--- start Data for this exercise ---

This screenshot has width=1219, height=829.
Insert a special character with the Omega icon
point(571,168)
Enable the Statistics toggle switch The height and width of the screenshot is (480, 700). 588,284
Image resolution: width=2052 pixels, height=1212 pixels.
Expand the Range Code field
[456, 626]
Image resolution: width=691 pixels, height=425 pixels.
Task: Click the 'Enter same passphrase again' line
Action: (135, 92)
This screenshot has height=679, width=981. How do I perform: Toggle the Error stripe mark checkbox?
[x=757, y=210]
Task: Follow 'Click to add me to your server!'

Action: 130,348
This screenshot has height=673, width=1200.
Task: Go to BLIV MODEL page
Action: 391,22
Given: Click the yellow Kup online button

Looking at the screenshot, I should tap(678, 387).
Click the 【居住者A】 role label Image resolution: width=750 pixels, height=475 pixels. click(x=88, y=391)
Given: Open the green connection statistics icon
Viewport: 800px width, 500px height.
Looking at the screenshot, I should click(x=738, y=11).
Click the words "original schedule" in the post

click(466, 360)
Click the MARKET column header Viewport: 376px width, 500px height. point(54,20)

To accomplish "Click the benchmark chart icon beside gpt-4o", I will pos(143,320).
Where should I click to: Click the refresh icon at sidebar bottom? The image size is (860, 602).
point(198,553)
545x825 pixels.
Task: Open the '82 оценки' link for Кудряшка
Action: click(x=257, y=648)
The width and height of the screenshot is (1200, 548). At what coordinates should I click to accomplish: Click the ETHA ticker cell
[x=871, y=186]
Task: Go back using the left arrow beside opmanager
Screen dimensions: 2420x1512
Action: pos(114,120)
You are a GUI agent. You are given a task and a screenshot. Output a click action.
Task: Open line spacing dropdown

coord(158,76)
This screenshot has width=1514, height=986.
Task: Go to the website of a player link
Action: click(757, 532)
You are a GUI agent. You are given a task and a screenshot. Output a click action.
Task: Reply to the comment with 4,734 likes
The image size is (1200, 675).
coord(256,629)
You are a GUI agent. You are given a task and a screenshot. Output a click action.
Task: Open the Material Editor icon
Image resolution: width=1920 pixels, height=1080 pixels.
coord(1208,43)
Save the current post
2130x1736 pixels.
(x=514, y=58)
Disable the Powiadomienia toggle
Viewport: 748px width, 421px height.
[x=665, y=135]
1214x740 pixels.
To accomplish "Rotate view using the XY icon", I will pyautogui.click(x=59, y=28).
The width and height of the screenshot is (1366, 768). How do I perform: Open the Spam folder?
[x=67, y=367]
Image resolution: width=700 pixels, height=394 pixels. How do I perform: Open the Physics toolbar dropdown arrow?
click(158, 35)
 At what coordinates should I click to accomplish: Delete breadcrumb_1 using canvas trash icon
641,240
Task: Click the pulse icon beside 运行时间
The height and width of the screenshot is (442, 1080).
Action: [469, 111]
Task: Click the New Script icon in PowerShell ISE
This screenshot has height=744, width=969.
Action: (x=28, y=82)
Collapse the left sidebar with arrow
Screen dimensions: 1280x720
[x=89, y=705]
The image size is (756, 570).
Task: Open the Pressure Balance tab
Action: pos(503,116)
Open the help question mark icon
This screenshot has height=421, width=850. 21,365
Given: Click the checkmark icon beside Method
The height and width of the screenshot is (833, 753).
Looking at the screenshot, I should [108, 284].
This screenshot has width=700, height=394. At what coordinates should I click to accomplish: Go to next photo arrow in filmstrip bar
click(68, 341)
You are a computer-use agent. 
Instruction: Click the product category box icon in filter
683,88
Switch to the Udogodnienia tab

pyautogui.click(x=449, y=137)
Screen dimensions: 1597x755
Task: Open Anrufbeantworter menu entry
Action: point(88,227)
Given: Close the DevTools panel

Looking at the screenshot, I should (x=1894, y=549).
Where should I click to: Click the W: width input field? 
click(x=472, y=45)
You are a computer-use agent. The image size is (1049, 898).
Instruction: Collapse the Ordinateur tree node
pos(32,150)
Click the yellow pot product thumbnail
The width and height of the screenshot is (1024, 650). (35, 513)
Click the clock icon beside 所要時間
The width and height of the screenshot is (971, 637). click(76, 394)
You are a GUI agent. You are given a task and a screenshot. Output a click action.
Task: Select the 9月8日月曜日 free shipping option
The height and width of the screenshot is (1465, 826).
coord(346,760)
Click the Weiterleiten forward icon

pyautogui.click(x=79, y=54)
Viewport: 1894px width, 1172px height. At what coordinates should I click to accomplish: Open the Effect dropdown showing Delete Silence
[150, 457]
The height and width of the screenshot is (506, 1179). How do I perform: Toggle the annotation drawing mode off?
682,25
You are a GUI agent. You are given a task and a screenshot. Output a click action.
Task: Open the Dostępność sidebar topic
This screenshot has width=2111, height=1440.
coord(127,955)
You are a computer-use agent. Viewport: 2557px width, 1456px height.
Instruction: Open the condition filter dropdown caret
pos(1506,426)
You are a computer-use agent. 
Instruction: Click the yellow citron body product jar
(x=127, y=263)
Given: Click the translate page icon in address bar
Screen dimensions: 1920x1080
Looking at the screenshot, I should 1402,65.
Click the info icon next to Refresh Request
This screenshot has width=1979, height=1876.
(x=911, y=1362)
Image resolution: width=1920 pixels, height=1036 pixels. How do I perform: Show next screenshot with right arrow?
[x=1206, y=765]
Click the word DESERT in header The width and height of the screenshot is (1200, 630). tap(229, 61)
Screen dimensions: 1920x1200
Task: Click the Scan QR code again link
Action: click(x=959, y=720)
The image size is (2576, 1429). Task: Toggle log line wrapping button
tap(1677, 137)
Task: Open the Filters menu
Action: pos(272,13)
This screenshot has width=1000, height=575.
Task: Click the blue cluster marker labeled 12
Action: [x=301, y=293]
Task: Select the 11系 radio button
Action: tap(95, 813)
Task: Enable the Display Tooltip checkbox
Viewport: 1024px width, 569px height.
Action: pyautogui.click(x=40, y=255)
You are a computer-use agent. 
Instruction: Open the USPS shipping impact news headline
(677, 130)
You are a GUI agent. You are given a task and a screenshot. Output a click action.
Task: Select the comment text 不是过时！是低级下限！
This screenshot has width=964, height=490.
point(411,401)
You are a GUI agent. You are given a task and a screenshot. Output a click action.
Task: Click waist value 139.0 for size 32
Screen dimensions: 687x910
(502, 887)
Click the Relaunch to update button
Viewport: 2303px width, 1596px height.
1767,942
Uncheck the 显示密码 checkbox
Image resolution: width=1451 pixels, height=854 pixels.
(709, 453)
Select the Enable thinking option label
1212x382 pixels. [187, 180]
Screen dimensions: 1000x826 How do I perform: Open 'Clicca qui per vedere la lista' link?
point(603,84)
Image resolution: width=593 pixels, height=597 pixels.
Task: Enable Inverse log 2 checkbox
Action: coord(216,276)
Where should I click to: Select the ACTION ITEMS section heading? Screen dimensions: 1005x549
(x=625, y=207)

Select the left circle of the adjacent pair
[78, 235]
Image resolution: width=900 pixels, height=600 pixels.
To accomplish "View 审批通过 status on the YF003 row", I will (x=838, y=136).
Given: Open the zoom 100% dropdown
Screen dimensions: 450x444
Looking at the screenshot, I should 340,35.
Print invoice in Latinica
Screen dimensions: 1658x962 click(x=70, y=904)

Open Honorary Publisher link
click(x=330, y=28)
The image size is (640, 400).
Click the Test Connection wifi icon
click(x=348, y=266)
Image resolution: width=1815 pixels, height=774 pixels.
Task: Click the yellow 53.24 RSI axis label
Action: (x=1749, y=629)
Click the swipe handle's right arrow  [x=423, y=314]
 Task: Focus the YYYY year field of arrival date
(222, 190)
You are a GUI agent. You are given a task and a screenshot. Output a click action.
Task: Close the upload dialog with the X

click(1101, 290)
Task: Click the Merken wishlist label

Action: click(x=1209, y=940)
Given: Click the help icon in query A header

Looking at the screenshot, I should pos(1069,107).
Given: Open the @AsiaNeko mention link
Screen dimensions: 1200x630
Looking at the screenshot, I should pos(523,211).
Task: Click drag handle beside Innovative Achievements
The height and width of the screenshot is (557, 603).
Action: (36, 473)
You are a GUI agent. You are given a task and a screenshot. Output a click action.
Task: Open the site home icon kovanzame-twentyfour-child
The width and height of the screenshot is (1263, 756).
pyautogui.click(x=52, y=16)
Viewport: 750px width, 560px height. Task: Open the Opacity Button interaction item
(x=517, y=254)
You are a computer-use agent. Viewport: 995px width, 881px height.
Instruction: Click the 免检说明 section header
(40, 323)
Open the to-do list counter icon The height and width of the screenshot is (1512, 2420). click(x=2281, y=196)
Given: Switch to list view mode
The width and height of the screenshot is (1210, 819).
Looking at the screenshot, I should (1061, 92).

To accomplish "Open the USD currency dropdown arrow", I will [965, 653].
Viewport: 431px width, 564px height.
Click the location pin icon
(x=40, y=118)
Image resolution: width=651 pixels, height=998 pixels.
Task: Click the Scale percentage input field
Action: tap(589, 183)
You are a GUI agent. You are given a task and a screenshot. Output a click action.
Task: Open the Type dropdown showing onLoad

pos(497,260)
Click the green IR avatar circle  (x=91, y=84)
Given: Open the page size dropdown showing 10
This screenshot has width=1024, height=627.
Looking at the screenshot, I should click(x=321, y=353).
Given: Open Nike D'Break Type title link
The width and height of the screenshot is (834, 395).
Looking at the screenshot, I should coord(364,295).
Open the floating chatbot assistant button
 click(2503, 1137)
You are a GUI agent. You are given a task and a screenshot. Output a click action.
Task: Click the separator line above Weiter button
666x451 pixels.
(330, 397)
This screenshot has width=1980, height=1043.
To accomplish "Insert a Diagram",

--- end Data for this exercise ---

» Description of the task
Rewrite the lines starting at the first one and ending at the line containing "Action: pos(114,120)", changing every "icon" to "symbol" and leaving everything else unchanged.

» Written reply
This screenshot has width=1219, height=829.
Insert a special character with the Omega symbol
point(571,168)
Enable the Statistics toggle switch The height and width of the screenshot is (480, 700). 588,284
Image resolution: width=2052 pixels, height=1212 pixels.
Expand the Range Code field
[456, 626]
Image resolution: width=691 pixels, height=425 pixels.
Task: Click the 'Enter same passphrase again' line
Action: (135, 92)
This screenshot has height=679, width=981. How do I perform: Toggle the Error stripe mark checkbox?
[x=757, y=210]
Task: Follow 'Click to add me to your server!'

Action: 130,348
This screenshot has height=673, width=1200.
Task: Go to BLIV MODEL page
Action: 391,22
Given: Click the yellow Kup online button

Looking at the screenshot, I should tap(678, 387).
Click the 【居住者A】 role label Image resolution: width=750 pixels, height=475 pixels. click(x=88, y=391)
Given: Open the green connection statistics symbol
Viewport: 800px width, 500px height.
Looking at the screenshot, I should click(x=738, y=11).
Click the words "original schedule" in the post

click(466, 360)
Click the MARKET column header Viewport: 376px width, 500px height. point(54,20)

To accomplish "Click the benchmark chart symbol beside gpt-4o", I will pos(143,320).
Where should I click to: Click the refresh symbol at sidebar bottom? The image size is (860, 602).
point(198,553)
545x825 pixels.
Task: Open the '82 оценки' link for Кудряшка
Action: click(x=257, y=648)
The width and height of the screenshot is (1200, 548). At what coordinates should I click to accomplish: Click the ETHA ticker cell
[x=871, y=186]
Task: Go back using the left arrow beside opmanager
Screen dimensions: 2420x1512
Action: pos(114,120)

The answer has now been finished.